Supplied records:
%%
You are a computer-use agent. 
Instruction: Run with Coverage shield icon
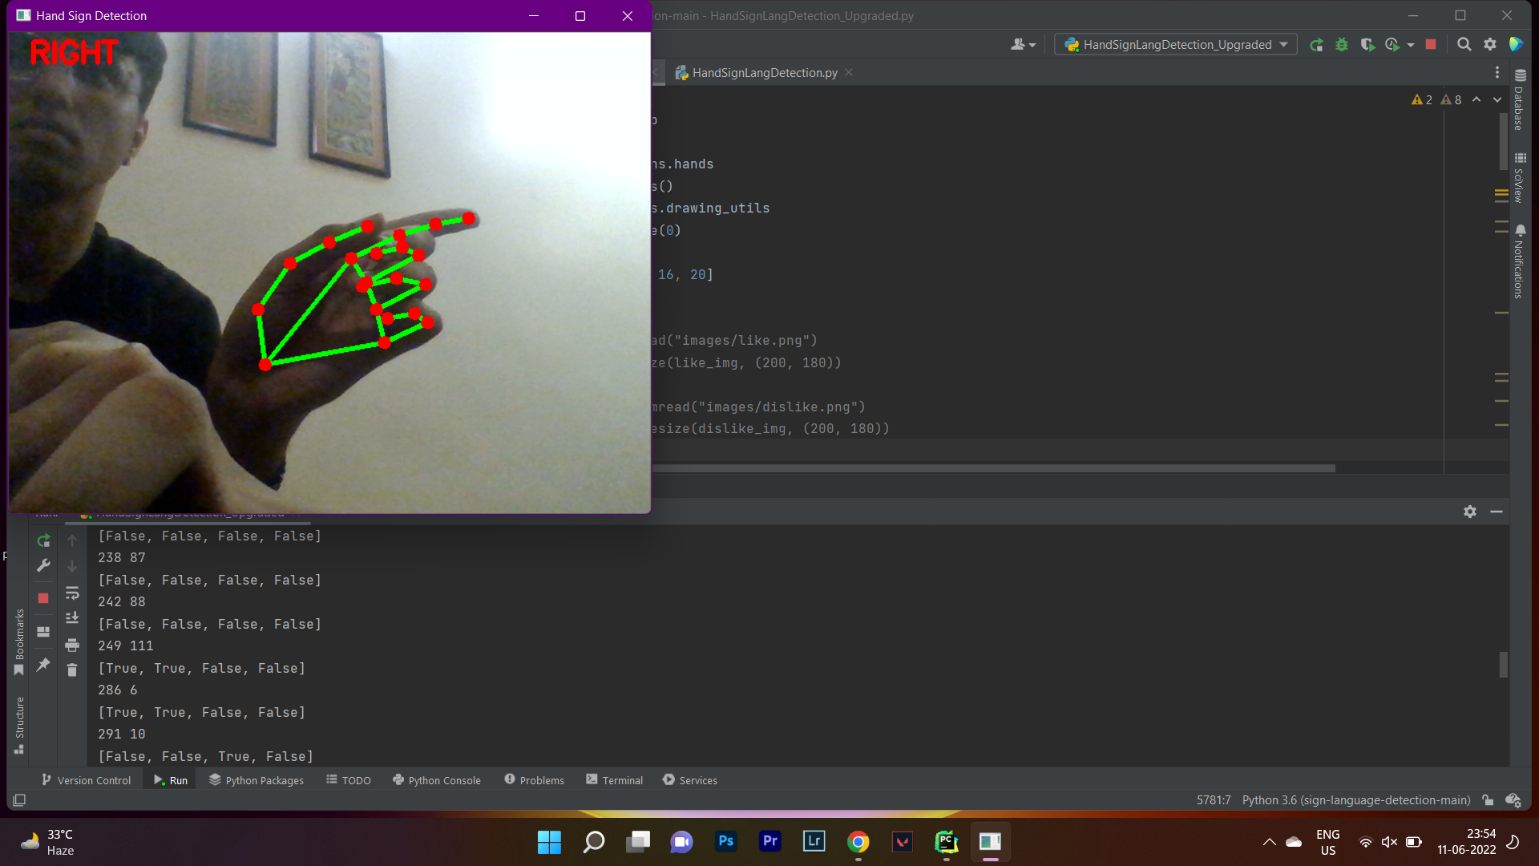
%%
%%
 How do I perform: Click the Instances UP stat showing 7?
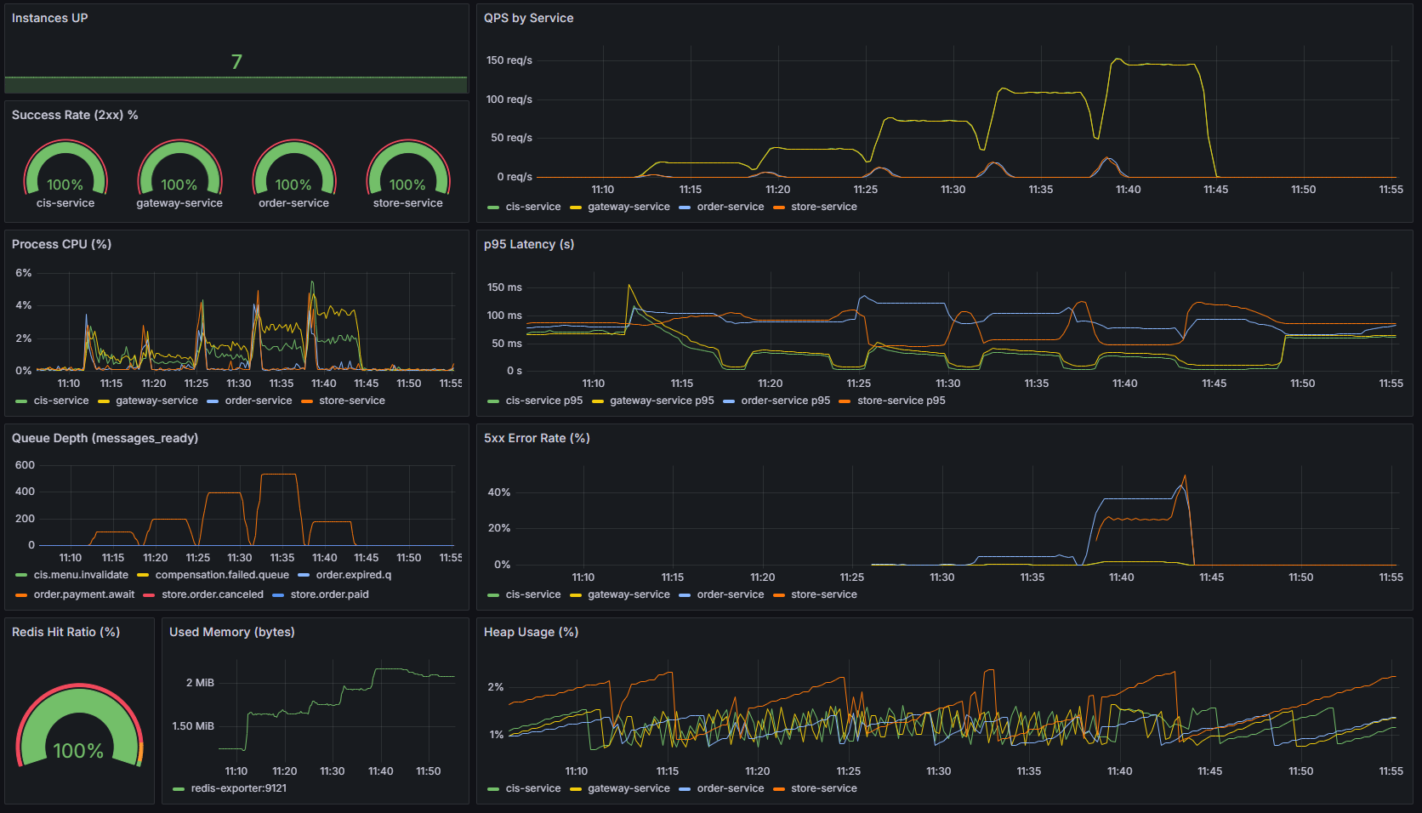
%%
%%
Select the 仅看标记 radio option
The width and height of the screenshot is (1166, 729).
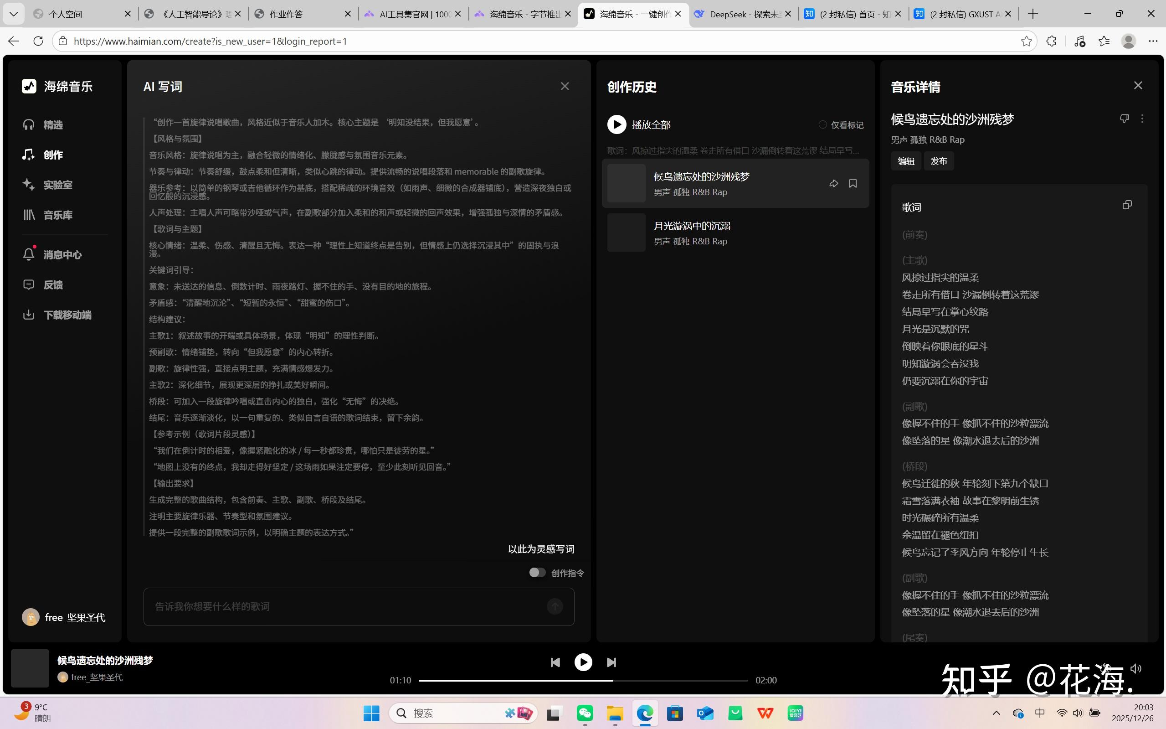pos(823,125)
%%
Problem details: Only the lines above from the one with "You are a computer-use agent." through the one with "Instruction: Run with Coverage shield icon" should be duplicated, character for character.

Task answer:
You are a computer-use agent. 
Instruction: Run with Coverage shield icon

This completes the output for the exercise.